#### [Task statement]
Please update the listing from its first line up to and including the line with "Пшолты (45, 343)", replacing "Learn More" with "Read More" and leaving everything else unchanged. Leave the pictures out of your answer.

#### [Record extracts]
########################################
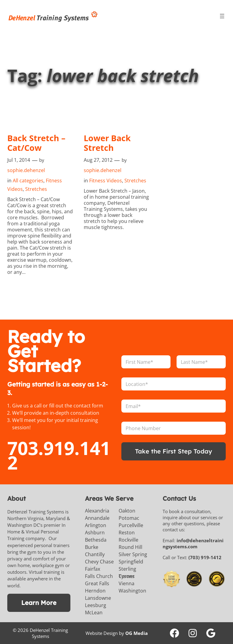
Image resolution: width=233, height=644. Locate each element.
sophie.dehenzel (26, 170)
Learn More (39, 603)
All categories (28, 181)
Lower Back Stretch (108, 143)
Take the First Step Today (174, 451)
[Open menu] (222, 16)
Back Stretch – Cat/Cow (37, 143)
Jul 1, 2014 (19, 160)
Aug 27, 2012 (98, 160)
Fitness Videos (106, 181)
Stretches (36, 189)
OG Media (137, 633)
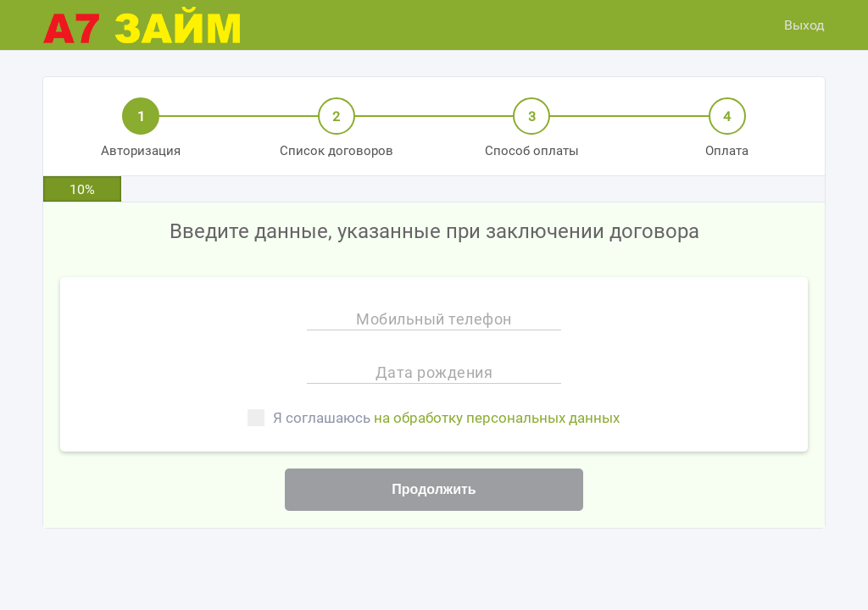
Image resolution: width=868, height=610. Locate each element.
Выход (804, 25)
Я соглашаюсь (433, 418)
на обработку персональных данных (497, 418)
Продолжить (433, 489)
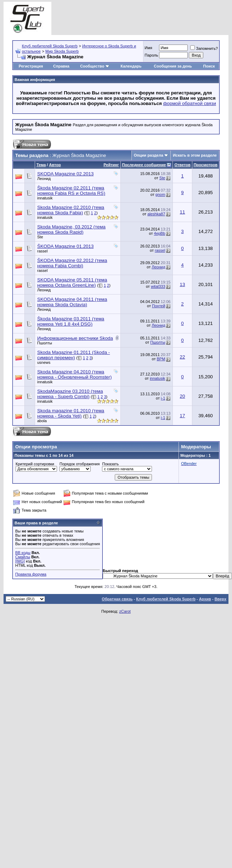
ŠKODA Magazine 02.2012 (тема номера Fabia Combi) (72, 263)
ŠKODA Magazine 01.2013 (65, 246)
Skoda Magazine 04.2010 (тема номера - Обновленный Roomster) (74, 374)
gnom (160, 194)
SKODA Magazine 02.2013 (65, 174)
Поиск (209, 66)
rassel (42, 251)
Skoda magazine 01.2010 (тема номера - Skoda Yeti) (70, 413)
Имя (148, 48)
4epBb (160, 233)
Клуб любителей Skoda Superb (50, 46)
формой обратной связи (189, 103)
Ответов (182, 165)
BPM (161, 359)
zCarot (125, 611)
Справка (61, 66)
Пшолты (45, 343)
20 (182, 396)
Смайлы (23, 557)
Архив (205, 599)
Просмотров (205, 165)
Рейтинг (111, 165)
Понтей (158, 306)
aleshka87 (156, 214)
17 (182, 415)
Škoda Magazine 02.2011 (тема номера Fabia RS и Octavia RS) (71, 191)
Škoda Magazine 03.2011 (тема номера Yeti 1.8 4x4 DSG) (70, 321)
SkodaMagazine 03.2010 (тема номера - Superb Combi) (70, 394)
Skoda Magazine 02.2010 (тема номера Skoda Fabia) (70, 210)
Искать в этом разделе (195, 155)
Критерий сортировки (35, 464)
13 (182, 284)
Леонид (44, 179)
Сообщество (95, 66)
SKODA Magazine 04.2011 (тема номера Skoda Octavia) (72, 302)
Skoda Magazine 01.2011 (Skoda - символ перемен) (73, 355)
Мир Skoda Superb (62, 51)
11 (182, 212)
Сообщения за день (172, 66)
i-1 (163, 398)
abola (42, 421)
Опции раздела (148, 155)
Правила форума (31, 574)
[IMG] (20, 561)
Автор (55, 165)
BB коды (23, 553)
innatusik (45, 198)
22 (182, 357)
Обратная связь (117, 599)
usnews (44, 362)
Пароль (151, 55)
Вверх (220, 599)
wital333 (158, 286)
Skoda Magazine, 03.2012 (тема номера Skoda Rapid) (71, 229)
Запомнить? (204, 48)
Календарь (131, 66)
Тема (41, 165)
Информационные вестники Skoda (75, 338)
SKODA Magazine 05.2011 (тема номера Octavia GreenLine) (72, 282)
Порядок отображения (79, 464)
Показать (110, 464)
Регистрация (31, 66)
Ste (162, 178)
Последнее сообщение (144, 165)
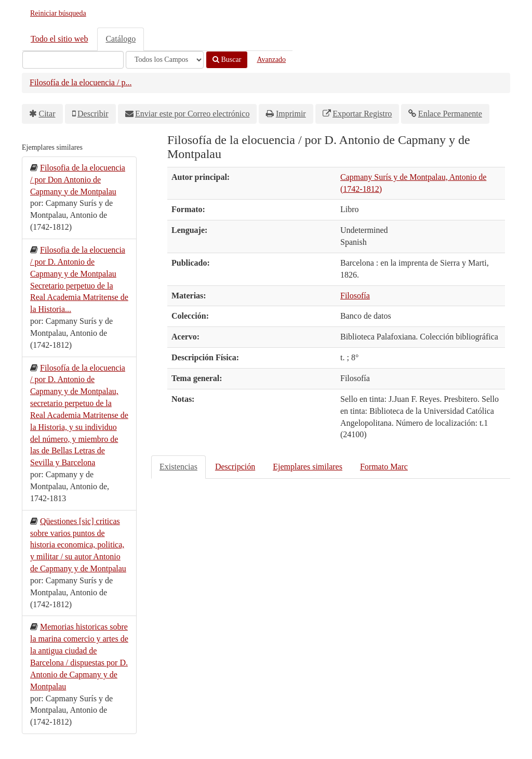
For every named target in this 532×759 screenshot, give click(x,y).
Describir (93, 113)
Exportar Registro (362, 113)
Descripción (235, 466)
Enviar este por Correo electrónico (192, 113)
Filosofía (355, 295)
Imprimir (291, 113)
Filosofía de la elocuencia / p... (81, 82)
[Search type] (165, 60)
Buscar (227, 59)
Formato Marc (384, 466)
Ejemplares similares (308, 466)
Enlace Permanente (450, 113)
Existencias (178, 466)
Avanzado (271, 59)
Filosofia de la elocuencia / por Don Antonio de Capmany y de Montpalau (77, 179)
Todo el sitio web (59, 38)
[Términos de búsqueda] (73, 60)
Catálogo (121, 38)
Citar (47, 113)
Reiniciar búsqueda (58, 13)
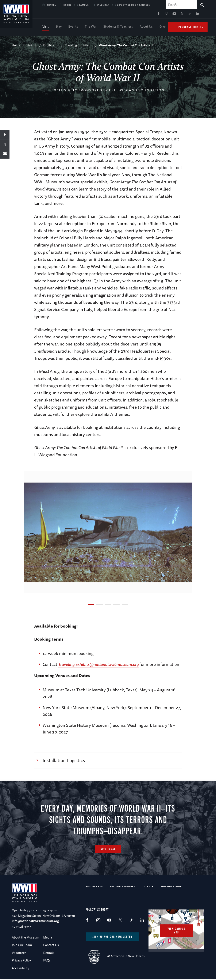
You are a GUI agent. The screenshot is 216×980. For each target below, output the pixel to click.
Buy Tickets (94, 887)
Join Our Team (22, 946)
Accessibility (20, 969)
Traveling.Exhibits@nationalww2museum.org (98, 665)
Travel (51, 5)
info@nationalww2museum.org (35, 922)
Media (48, 938)
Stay (59, 27)
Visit (45, 27)
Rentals (49, 954)
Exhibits (49, 46)
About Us (146, 27)
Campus (84, 5)
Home (16, 46)
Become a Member (123, 887)
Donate (148, 887)
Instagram (126, 15)
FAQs (47, 961)
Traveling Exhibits (77, 46)
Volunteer (19, 954)
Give (163, 27)
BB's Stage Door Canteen (134, 5)
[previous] (32, 539)
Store (67, 5)
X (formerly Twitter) (141, 15)
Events (73, 27)
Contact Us (51, 946)
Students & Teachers (118, 27)
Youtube (133, 15)
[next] (184, 539)
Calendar (103, 5)
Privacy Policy (21, 961)
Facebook (118, 15)
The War (91, 27)
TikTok (149, 15)
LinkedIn (157, 15)
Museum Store (171, 887)
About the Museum (25, 938)
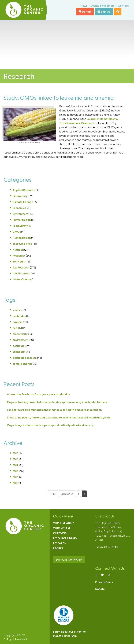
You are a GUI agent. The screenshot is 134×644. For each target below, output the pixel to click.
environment (20, 340)
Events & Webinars (103, 6)
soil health (19, 352)
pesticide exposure (24, 358)
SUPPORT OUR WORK (69, 559)
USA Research (21, 273)
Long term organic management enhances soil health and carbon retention (54, 410)
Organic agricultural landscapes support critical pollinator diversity (50, 425)
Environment (20, 214)
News (84, 6)
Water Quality (22, 279)
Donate (85, 12)
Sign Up (104, 12)
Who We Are (62, 528)
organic (17, 322)
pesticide (18, 346)
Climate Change (23, 202)
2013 (15, 471)
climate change (22, 364)
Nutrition (18, 249)
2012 (15, 477)
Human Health (21, 238)
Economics (19, 208)
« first (53, 494)
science (17, 310)
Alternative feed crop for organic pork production (38, 394)
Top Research (21, 267)
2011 (15, 483)
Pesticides (19, 255)
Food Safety (20, 226)
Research (60, 543)
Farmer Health (21, 220)
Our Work (60, 533)
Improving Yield (22, 244)
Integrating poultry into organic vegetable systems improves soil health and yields (59, 417)
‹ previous (67, 494)
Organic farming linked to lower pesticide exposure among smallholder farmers (57, 402)
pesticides (19, 316)
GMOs (16, 232)
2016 (15, 453)
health (16, 328)
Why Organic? (63, 523)
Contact (123, 6)
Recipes (58, 548)
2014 (15, 465)
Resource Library (65, 538)
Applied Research (24, 190)
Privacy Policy (104, 582)
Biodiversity (20, 196)
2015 (15, 459)
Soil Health (19, 261)
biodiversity (20, 334)
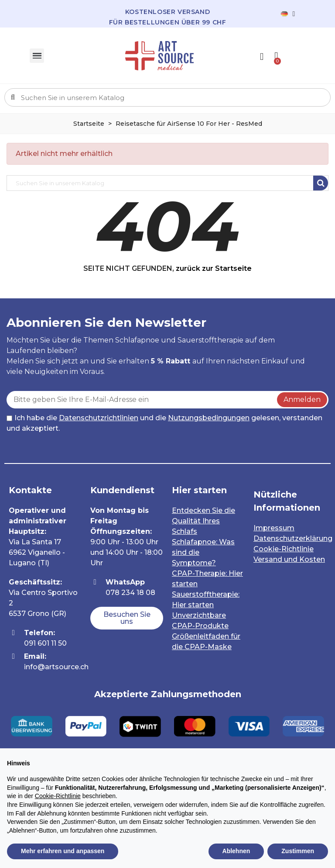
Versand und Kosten (289, 559)
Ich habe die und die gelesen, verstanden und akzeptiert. (164, 423)
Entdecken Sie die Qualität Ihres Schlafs (203, 521)
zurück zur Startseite (214, 268)
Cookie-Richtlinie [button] (58, 796)
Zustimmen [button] (297, 851)
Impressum (274, 528)
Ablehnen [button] (236, 851)
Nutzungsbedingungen (209, 418)
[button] (126, 618)
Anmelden (302, 399)
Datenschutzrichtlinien (99, 418)
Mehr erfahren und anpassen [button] (62, 851)
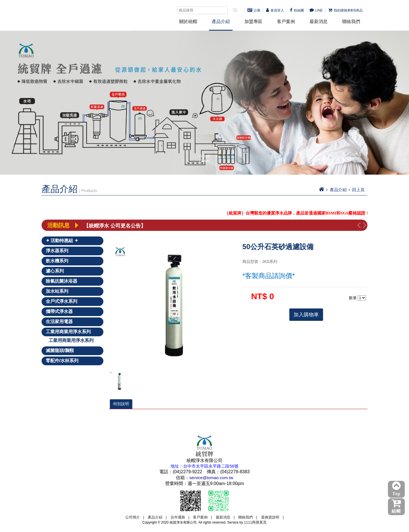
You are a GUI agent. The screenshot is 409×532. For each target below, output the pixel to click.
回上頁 (358, 190)
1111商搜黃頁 (255, 522)
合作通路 (178, 517)
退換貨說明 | (272, 517)
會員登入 (275, 10)
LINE (316, 10)
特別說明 (121, 404)
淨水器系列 (57, 251)
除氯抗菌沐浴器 (62, 281)
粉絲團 (297, 10)
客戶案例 (286, 21)
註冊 (254, 10)
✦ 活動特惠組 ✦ (62, 240)
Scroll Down (204, 158)
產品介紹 (221, 21)
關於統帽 (188, 21)
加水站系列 (57, 291)
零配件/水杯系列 (62, 360)
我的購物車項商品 (346, 10)
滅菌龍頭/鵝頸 (60, 350)
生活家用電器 (59, 321)
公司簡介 (133, 517)
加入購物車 (306, 315)
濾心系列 (55, 271)
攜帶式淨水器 (59, 311)
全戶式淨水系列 (62, 301)
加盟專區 (253, 21)
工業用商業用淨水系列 (68, 332)
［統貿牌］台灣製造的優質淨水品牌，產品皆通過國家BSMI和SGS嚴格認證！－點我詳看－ (315, 213)
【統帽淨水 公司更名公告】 (115, 225)
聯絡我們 (351, 21)
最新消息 (319, 21)
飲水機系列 (57, 261)
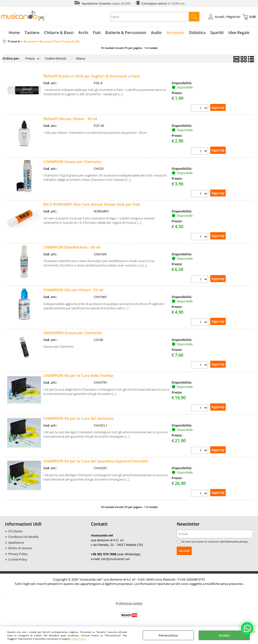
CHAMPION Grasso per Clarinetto (72, 162)
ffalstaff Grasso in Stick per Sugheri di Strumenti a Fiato (92, 76)
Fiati (96, 32)
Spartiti (217, 32)
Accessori (175, 32)
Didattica (197, 32)
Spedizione (16, 542)
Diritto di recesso (20, 548)
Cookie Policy (78, 639)
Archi (83, 32)
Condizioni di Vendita (23, 537)
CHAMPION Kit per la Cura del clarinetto (78, 418)
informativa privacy (236, 542)
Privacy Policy (18, 554)
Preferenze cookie (129, 603)
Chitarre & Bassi (59, 32)
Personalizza (168, 635)
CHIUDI (254, 631)
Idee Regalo (239, 32)
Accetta (224, 635)
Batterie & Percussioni (126, 32)
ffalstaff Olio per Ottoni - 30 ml (70, 118)
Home (14, 32)
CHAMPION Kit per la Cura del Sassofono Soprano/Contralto (96, 461)
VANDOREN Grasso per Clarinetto (72, 333)
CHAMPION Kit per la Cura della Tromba (78, 375)
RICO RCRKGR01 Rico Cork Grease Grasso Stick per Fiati (92, 204)
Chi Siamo (15, 531)
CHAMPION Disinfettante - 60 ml (72, 247)
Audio (156, 32)
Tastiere (32, 32)
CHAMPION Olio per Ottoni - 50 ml (73, 290)
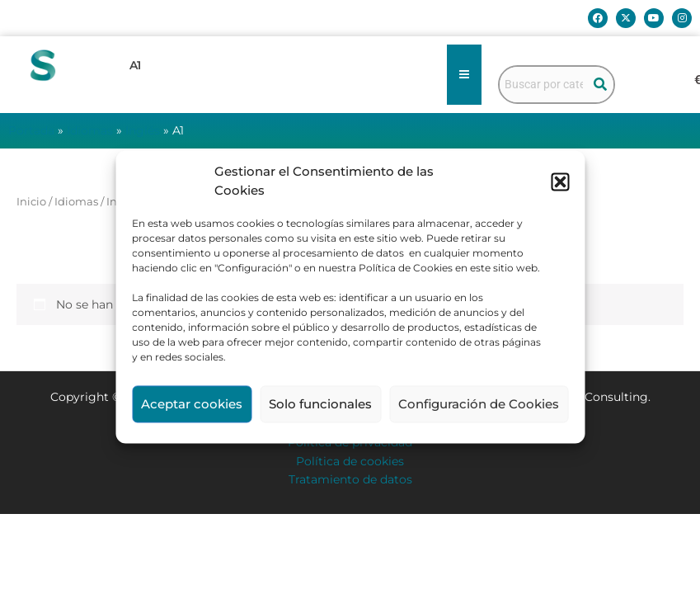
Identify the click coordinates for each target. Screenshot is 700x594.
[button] (560, 182)
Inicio (31, 201)
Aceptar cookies (191, 403)
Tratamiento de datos (350, 479)
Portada (31, 130)
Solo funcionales (320, 403)
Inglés (143, 130)
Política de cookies (350, 461)
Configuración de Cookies (478, 403)
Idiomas (90, 130)
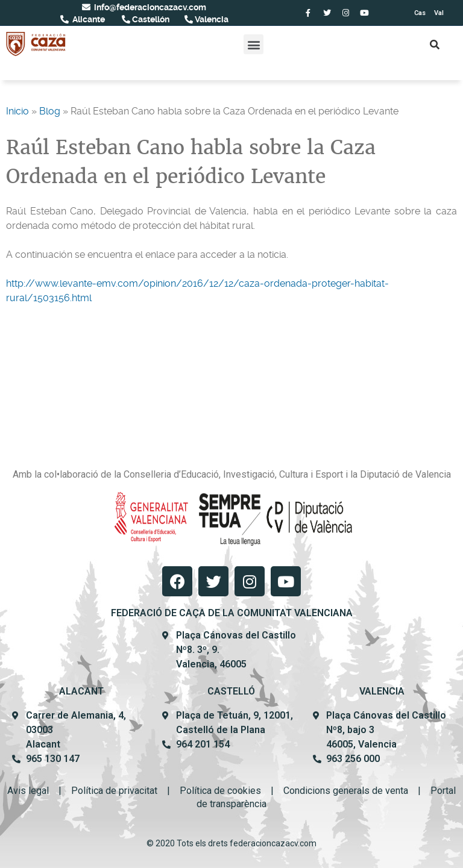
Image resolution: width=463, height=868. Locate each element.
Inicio (17, 111)
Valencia (210, 19)
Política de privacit (110, 790)
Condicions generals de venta (345, 790)
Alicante (87, 19)
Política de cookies (220, 790)
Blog (49, 111)
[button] (253, 44)
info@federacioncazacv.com (149, 7)
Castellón (150, 19)
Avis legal (28, 790)
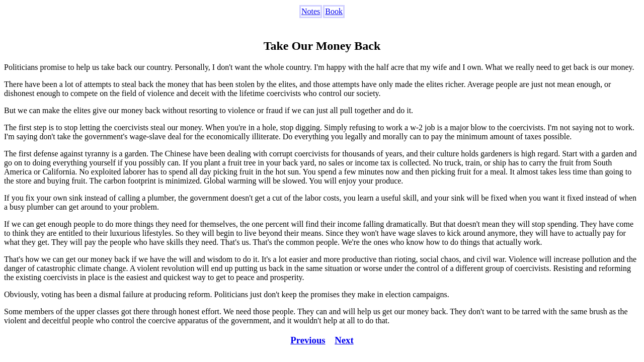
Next (344, 340)
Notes (310, 11)
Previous (307, 340)
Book (334, 11)
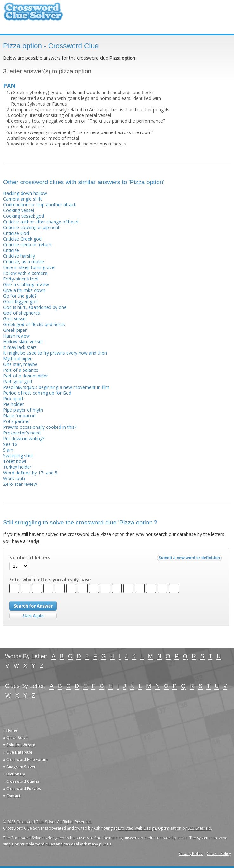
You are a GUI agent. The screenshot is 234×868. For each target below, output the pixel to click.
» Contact (12, 796)
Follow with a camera (25, 273)
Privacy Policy (191, 854)
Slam (8, 450)
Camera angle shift (22, 199)
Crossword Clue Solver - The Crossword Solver (33, 14)
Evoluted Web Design (137, 828)
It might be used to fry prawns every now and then (55, 353)
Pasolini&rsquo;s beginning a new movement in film (56, 387)
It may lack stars (20, 347)
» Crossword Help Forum (25, 760)
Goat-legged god (20, 302)
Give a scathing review (26, 284)
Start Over (33, 616)
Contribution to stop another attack (39, 205)
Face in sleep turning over (29, 267)
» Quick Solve (15, 738)
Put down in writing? (24, 438)
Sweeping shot (18, 456)
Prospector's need (22, 433)
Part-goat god (18, 381)
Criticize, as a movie (24, 261)
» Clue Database (18, 752)
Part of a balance (21, 370)
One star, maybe (20, 364)
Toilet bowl (14, 461)
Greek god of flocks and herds (34, 324)
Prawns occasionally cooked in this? (40, 427)
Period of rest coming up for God (37, 393)
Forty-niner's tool (21, 279)
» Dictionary (14, 774)
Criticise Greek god (22, 239)
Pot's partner (16, 421)
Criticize (11, 250)
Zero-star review (20, 484)
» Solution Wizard (19, 745)
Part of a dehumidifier (25, 376)
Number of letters (29, 558)
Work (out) (14, 478)
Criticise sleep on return (27, 245)
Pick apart (13, 399)
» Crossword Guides (21, 781)
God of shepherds (21, 313)
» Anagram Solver (19, 767)
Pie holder (13, 404)
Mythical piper (17, 359)
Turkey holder (17, 467)
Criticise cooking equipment (31, 227)
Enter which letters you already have (50, 580)
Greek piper (15, 330)
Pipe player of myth (23, 410)
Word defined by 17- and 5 (30, 473)
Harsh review (16, 336)
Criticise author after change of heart (41, 222)
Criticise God (16, 233)
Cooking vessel (19, 210)
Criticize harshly (19, 256)
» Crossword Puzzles (22, 788)
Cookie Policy (219, 854)
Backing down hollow (25, 193)
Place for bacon (19, 415)
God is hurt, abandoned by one (35, 307)
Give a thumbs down (24, 290)
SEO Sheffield (199, 828)
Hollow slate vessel (23, 341)
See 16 (10, 444)
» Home (10, 730)
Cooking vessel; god (24, 216)
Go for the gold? (20, 296)
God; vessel (15, 319)
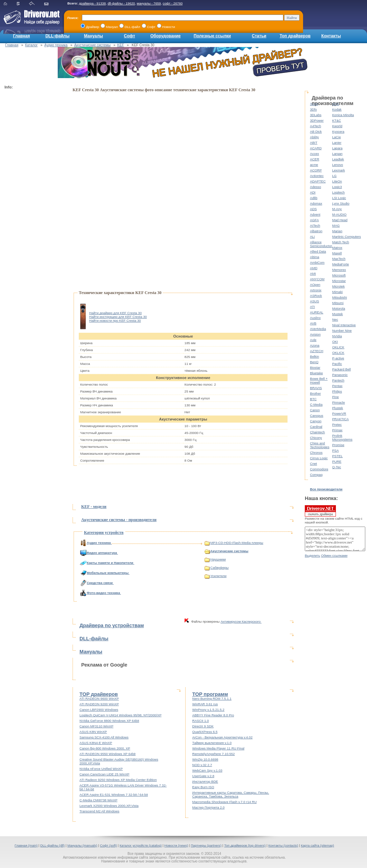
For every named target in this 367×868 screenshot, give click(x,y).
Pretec (337, 424)
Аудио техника (56, 45)
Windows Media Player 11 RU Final (218, 748)
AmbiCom (317, 262)
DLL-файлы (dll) (53, 845)
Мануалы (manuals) (82, 845)
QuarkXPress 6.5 (205, 732)
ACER (314, 159)
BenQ (314, 362)
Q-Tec (337, 467)
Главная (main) (26, 845)
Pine (335, 397)
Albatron (316, 231)
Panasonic (340, 375)
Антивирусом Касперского (241, 621)
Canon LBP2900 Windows (99, 709)
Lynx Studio (341, 203)
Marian (337, 231)
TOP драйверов (98, 694)
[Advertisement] (32, 196)
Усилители (216, 576)
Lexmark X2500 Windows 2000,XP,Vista (109, 805)
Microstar (339, 281)
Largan (337, 153)
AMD (313, 268)
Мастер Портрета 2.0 (208, 807)
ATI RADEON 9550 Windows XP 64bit (107, 754)
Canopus (317, 415)
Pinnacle (338, 402)
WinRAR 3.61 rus (205, 704)
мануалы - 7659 (149, 3)
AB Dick (316, 131)
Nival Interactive (344, 325)
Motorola (338, 308)
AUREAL (317, 312)
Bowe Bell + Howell (319, 380)
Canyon (316, 421)
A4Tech (316, 126)
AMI (313, 273)
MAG (336, 225)
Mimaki (337, 292)
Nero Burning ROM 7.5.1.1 (212, 698)
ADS (313, 209)
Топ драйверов (295, 36)
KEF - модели (94, 507)
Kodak (337, 109)
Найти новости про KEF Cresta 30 (115, 320)
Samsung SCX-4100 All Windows (104, 737)
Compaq (316, 474)
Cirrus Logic (319, 458)
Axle (313, 340)
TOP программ (210, 694)
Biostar (315, 367)
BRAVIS (316, 388)
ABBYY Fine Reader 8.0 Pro (213, 715)
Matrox (337, 247)
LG (334, 176)
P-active (338, 358)
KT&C (337, 120)
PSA (335, 450)
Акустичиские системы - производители (119, 520)
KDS (336, 104)
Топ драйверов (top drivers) (245, 845)
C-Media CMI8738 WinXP (98, 800)
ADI (313, 192)
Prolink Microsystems (342, 437)
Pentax (337, 386)
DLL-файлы (57, 36)
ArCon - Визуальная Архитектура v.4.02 (222, 737)
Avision (315, 334)
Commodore (319, 469)
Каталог (31, 45)
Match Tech (340, 242)
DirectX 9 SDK (203, 726)
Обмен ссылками (334, 555)
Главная (21, 36)
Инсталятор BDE (205, 781)
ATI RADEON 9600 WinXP (99, 698)
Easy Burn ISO (203, 787)
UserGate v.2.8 (203, 776)
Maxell (337, 253)
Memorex (339, 270)
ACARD (316, 148)
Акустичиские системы (92, 45)
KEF (120, 45)
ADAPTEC (318, 181)
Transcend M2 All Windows (99, 811)
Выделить (312, 555)
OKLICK (338, 347)
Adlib (313, 198)
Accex (314, 153)
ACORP (316, 170)
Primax (337, 430)
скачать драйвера (320, 511)
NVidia (337, 336)
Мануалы (93, 36)
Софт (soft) (108, 845)
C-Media (316, 404)
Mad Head (340, 220)
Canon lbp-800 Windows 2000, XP (105, 748)
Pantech (338, 380)
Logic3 (337, 187)
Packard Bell (341, 369)
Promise (338, 445)
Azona (314, 345)
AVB (313, 323)
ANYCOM (317, 279)
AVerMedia (318, 329)
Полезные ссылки (212, 36)
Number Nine (342, 330)
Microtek (338, 286)
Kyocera (338, 131)
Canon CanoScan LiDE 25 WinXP (104, 774)
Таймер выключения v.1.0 (212, 743)
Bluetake (316, 373)
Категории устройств (104, 532)
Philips (337, 391)
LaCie (336, 137)
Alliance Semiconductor (321, 244)
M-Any (337, 209)
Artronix (316, 290)
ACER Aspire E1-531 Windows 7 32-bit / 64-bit (114, 794)
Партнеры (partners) (206, 845)
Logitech (338, 192)
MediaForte (340, 264)
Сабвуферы (217, 567)
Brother (315, 393)
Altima (314, 257)
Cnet (313, 463)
########################################
#### [Answer to this task]
Image resolution: width=233, height=644. Locate each element.
sophie.dehenzel (26, 170)
Read More (39, 603)
All categories (28, 181)
Lower Back Stretch (108, 143)
Take the First Step Today (174, 451)
[Open menu] (222, 16)
Back Stretch – Cat/Cow (37, 143)
Jul 1, 2014 (19, 160)
Aug 27, 2012 (98, 160)
Fitness Videos (106, 181)
Stretches (36, 189)
OG Media (137, 633)
Image resolution: width=868, height=610. Locate each element.
Выход (804, 25)
Я соглашаюсь (433, 418)
на обработку персональных данных (497, 418)
Продолжить (433, 489)
ŠKODA Magazine 02.2012 (тема номера Fabia Combi) (72, 263)
ŠKODA Magazine 01.2013 (65, 246)
Skoda Magazine 04.2010 (тема номера - Обновленный Roomster) (74, 374)
gnom (160, 194)
SKODA Magazine 02.2013 (65, 174)
Поиск (209, 66)
rassel (42, 251)
Skoda magazine 01.2010 (тема номера - Skoda Yeti) (70, 413)
Имя (148, 48)
4epBb (160, 233)
Клуб любителей Skoda Superb (50, 46)
формой обратной связи (189, 103)
Ответов (182, 165)
BPM (161, 359)
zCarot (125, 611)
Справка (61, 66)
Пшолты (45, 343)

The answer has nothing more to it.